However, no notice was given by the Secretary to Judges
Thornberry and Morgan, the other panel members, or to other
parties litigant. Apparently, leave or permission to
engage in such procedure was not sought; and of course, no
such leave or permission was granted. Indeed, it is difficult
to imagine that the court would have authorized such procedure
if it had been requested to do so.
The tactics employed resulted in success in achieving
the changes sought by the United States as plaintiff-appellant,
The orders and decrees of the court seem to indicate that
this maneuver by this litigant finally received the acquiescence
of the court.
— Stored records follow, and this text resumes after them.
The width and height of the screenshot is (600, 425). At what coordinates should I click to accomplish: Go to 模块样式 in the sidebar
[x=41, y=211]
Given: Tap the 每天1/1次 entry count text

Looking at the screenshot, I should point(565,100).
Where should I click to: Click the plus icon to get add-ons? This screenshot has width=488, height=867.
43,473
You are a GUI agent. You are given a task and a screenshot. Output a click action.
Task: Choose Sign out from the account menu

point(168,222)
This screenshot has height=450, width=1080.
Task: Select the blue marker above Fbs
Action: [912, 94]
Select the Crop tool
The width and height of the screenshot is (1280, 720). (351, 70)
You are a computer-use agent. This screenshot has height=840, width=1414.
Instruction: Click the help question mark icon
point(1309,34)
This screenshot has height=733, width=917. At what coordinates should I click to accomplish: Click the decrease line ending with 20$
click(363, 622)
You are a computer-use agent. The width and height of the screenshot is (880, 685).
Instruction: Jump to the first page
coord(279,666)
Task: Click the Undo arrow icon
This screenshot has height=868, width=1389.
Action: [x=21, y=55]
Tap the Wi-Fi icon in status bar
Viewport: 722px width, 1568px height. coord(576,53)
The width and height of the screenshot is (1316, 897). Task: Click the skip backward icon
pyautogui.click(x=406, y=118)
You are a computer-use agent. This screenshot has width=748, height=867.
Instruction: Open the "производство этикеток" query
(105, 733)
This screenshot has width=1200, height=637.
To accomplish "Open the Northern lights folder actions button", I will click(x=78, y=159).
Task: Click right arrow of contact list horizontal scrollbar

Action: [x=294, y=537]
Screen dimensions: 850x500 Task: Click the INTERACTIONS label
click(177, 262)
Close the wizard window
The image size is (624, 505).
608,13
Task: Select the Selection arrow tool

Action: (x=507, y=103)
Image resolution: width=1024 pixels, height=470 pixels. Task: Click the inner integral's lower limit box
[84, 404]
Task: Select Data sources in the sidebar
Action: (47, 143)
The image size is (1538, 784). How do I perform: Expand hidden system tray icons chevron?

Without explanation, an impartial observer
would be justified in concluding that the procedures employed
received the blessing of the court. I refer here to the motion
filed by the Government on August 21, three days after the
date of the letter of Secretary Finch, the recognition
accorded the letter by the per curiam pronouncement dated August
20, and the final amended opinion dated August 28, 1969.
This motion in support of the action proposed by the letter
was filed by the Chief of the Civil Rights Section of the
Justice Department.
Unless otherwise provided by statute (e.g., the allowance
of sixty days in which to appeal), the Government should be
treated as any other litigant. Indeed, it is the largest,
most powerful and most active litigant of them all. This
single fact brings into sharp focus the unavailing opposition
of the private plaintiffs-appellants. In their motion
opposing the Government, these private parties assert that
their information as to what was being done came by newspaper
reports. They allege as a fact that "time is of the essence"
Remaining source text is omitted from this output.